_EXERCISE DETAILS_. Check each line of the listing below for the string "thumbnail", then copy every line that has it.

_STORED DATA_.
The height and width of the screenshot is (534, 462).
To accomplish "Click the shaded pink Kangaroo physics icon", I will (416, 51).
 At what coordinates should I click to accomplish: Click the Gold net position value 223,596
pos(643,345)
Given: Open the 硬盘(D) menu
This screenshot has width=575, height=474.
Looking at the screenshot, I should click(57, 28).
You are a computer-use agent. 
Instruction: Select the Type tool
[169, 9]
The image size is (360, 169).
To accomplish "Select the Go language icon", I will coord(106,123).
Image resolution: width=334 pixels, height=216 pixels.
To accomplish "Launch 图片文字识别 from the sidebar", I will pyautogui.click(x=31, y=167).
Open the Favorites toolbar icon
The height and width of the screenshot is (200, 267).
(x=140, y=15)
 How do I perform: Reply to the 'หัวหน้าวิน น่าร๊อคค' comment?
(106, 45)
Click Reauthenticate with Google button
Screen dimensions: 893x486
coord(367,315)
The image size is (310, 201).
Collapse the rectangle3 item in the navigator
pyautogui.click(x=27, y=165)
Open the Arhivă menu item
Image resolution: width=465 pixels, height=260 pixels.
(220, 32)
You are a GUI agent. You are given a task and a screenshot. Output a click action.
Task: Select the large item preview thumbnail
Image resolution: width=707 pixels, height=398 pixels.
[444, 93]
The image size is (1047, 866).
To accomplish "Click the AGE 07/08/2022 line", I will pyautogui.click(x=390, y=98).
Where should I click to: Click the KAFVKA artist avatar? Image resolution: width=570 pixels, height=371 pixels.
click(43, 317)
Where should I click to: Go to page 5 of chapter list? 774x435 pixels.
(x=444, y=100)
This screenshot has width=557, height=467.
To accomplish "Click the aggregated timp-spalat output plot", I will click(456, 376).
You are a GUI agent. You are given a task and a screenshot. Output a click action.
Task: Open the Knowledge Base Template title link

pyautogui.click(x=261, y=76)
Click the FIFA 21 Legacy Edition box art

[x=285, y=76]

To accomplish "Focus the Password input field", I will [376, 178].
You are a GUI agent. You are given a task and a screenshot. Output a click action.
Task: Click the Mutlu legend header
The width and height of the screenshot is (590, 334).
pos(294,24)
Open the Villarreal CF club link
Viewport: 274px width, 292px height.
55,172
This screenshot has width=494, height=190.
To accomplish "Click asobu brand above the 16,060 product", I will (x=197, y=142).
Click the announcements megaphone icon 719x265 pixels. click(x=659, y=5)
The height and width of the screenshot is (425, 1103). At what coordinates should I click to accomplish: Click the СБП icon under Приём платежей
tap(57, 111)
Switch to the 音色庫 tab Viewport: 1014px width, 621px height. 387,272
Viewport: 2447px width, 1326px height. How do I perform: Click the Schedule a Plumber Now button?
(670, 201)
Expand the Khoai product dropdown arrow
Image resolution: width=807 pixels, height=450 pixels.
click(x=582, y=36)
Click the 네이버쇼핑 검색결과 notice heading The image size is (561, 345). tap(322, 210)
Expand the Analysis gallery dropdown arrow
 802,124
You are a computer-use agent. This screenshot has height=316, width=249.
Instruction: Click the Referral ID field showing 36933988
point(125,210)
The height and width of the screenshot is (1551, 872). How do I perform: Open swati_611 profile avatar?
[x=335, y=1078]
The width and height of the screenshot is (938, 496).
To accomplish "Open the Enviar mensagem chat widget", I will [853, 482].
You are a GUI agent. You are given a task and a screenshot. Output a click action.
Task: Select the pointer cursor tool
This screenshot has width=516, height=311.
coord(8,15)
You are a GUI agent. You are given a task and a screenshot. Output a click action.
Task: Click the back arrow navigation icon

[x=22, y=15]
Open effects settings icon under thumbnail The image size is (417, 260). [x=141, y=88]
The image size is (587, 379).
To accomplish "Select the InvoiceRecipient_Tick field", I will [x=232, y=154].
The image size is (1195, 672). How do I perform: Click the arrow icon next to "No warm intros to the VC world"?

_RESPONSE_.
Task: Select the large item preview thumbnail
Open effects settings icon under thumbnail The image size is (417, 260). [x=141, y=88]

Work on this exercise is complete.